MontajMontajdocs

Introduction

What is Montaj, how it works, and who it's for.

Montaj

Montaj is an open-source video editing toolkit for AI agents. It is CLI-first, agent-native, and runs entirely on your local machine.

What Montaj Is

Montaj is a CLIP — a CLI Program for agents. It clips onto your existing AI agent (Claude Code, Cursor, or any harness) and gives it the specialized tools to edit video. Built-in steps cover the full editing pipeline. The agent decides what to run, in what order, and with what parameters.
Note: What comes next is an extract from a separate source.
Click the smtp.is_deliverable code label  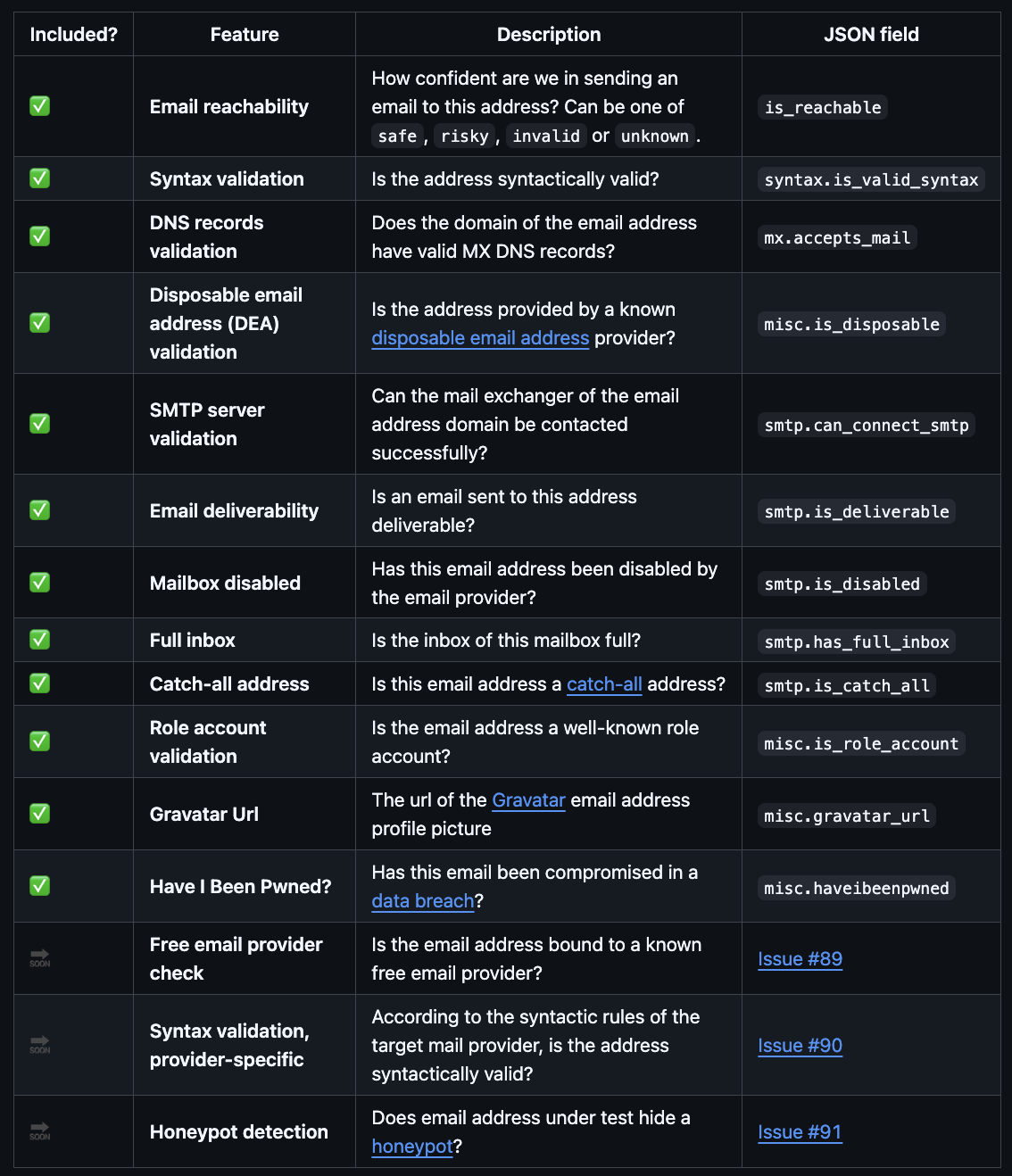(857, 512)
The fundamental dependency is an agent. Montaj does not edit on its own. It provides the tools; the agent makes the creative decisions.

Who It's For

  • AI agent developers who want to give their agents video editing capabilities
  • Content creators who use AI coding assistants and want to automate post-production
  • Developers building video processing pipelines with agent orchestration

How It Works

1. Upload clips + write an editing prompt
2. montaj creates project.json [pending]
3. Agent picks it up, reads the workflow, calls steps as tools
4. Agent writes project.json as it works — UI updates live via SSE
5. Agent marks project [draft]
6. Human reviews in browser (optional) — tweaks — marks [final]
7. Render engine → final MP4

What's Inside

steps/              Step executables + JSON schemas (probe, trim, transcribe, etc.)
workflows/          Suggested editing plans (overlays.json, tight-reel.json, etc.)
render/             React + Puppeteer + ffmpeg render engine
serve/              Local HTTP + SSE server (montaj serve)
ui/                 Browser UI (Vite + React + Tailwind)
connectors/         External API wrappers (Kling, Gemini, OpenAI)

Key Principles

  • Agent-native interface — CLI, HTTP, and MCP; steps are callable from any harness without writing code
  • Editing existing footage — trim, cut, transcribe, composite against source clips
  • Animation generation — agent can generate React overlay components rendered frame-by-frame via headless Chrome
  • Local-first — ffmpeg + whisper.cpp, no external APIs required (just an agent)
  • Open source — MIT, self-hosted, no vendor lock-in

Agent Agnostic

Montaj exposes three interfaces for agents to call steps — CLI, MCP, and HTTP API. Neither is mandatory. The agent uses whichever it has access to. All three wrap the same underlying executables.